--- EXERCISE BRIEF ---
Would you return exactly the lines running from the one with "Task: Select the 未审核 radio button" to the bottom of the listing below, and no others?

Segment Start: STORED DATA

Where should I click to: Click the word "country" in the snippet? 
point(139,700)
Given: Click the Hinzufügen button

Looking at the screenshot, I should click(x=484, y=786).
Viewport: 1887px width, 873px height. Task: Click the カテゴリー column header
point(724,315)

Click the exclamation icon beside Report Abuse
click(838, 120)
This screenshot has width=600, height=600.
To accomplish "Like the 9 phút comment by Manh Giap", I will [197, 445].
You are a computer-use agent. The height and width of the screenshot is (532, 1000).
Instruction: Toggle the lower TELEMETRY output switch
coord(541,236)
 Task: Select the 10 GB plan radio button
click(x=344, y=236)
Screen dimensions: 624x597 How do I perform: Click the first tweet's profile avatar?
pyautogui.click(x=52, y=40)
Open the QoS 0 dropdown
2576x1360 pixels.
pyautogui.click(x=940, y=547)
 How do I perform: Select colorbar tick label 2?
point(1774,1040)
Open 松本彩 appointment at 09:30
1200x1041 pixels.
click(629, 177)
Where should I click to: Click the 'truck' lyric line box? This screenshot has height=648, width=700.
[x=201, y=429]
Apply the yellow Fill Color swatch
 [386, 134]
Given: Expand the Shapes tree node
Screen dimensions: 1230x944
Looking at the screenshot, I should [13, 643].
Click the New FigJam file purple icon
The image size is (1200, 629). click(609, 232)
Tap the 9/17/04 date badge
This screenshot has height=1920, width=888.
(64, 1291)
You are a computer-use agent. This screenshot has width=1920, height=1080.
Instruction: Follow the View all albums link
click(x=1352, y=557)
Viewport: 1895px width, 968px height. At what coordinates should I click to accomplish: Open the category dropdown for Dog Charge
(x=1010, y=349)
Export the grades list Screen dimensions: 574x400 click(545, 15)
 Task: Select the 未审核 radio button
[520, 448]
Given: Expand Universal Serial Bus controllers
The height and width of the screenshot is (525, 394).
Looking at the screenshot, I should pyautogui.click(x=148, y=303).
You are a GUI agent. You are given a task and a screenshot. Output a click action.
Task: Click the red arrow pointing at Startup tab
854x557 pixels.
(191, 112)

Segment End: STORED DATA

--- TASK OUTPUT ---
 Task: Select the 未审核 radio button
[520, 448]
Given: Expand Universal Serial Bus controllers
The height and width of the screenshot is (525, 394).
Looking at the screenshot, I should pyautogui.click(x=148, y=303).
You are a GUI agent. You are given a task and a screenshot. Output a click action.
Task: Click the red arrow pointing at Startup tab
854x557 pixels.
(191, 112)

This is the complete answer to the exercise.